CBO: Harbor Tax Provision in House Water Bill Widens Deficit

Change could increase on-budget deficits by more than $5 billion over a 10-year period

Rep. Peter DeFazio, D-Ore., and Infrastructure Chairman Bill Shuster, R-Pa., included a provision in the water infrastructure bill that would allow spending directly from the fund without approval by appropriators. (Bill Clark/CQ Roll Call file photo)

A contested provision that could be in the water infrastructure bill scheduled for House floor debate this week would increase on-budget deficits by more than $5 billion over a 10-year period, the Congressional Budget Office estimated Monday.

The provision in the water resources development bill as it was introduced would allow for spending from the Harbor Maintenance Trust Fund without appropriations starting in fiscal 2029 and would increase direct spending by more than $2.5 billion and on-budget deficits by more than $5 billion in at least one 10-year window following its effect date in 2029, the CBO said.

For the immediate 10-year window, the bill would cost about $2.5 billion, the CBO said. That projection is based on an assumption that “the authorized and necessary amounts will be appropriated” for work on $2.7 billion of authorized projects and programs over the next 10 years, the report said.

The report estimated that the federal government would appropriate an additional $1 billion after 2028 for the projects authorized in the bill and not completed by the end of the 10-year window.

The Harbor Maintenance Trust Fund receives funding from an ad valorem tax on imported goods. Its intended purpose is to pay for operation and maintenance at U.S. ports, but congressional spending from the trust fund is on the discretionary side of the budget and is controlled by appropriators, who typically spend less than the revenue collected.

The CBO projects that the trust fund’s surplus will reach about $15 billion in 2029. Lawmakers have recently said the surplus is about $10 billion.

In an effort to address maintenance needs, authors of the bill — led by House Transportation and Infrastructure Chairman Bill Shuster of Pennsylvania and ranking Democrat Peter A. DeFazio of Oregon — included a provision that would allow spending directly from the fund without approval by appropriators.

The Rules Committee stripped that section out when it produced its print of the bill for consideration this week. The committee said the provision violated a budget point of order.

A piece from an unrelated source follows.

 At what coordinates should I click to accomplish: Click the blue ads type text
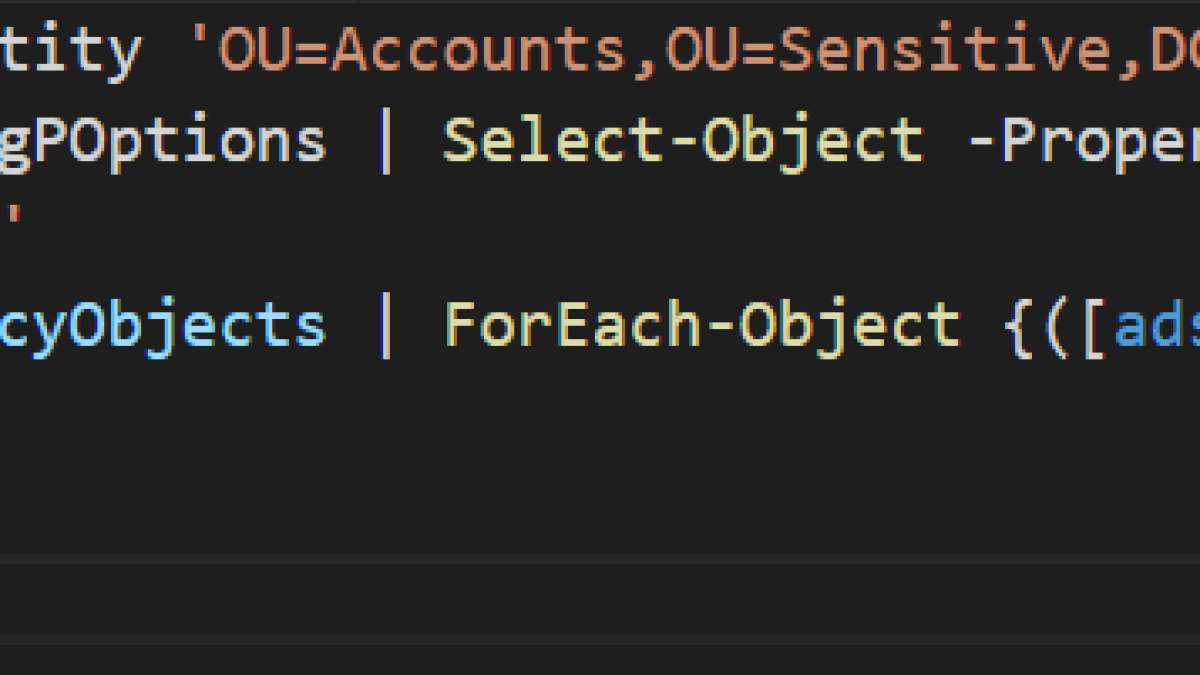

“I am extremely disappointed that the Republican leadership decided to strip a bipartisan provision that would have ensured that funds collected in the Harbor Maintenance Trust Fund (HMTF) are only used for harbor maintenance — not for unrelated government spending,” DeFazio said through a spokeswoman Monday.

DeFazio and Shuster, along with Water Resources and Environment Subcommittee Chairman Garret Graves of Louisiana and ranking member Grace F. Napolitano of California, introduced a similar floor amendment last week.

The Rules Committee will determine procedure for floor debate of the bill Tuesday, and Majority Leader Kevin McCarthy has scheduled it to be on the floor later this week.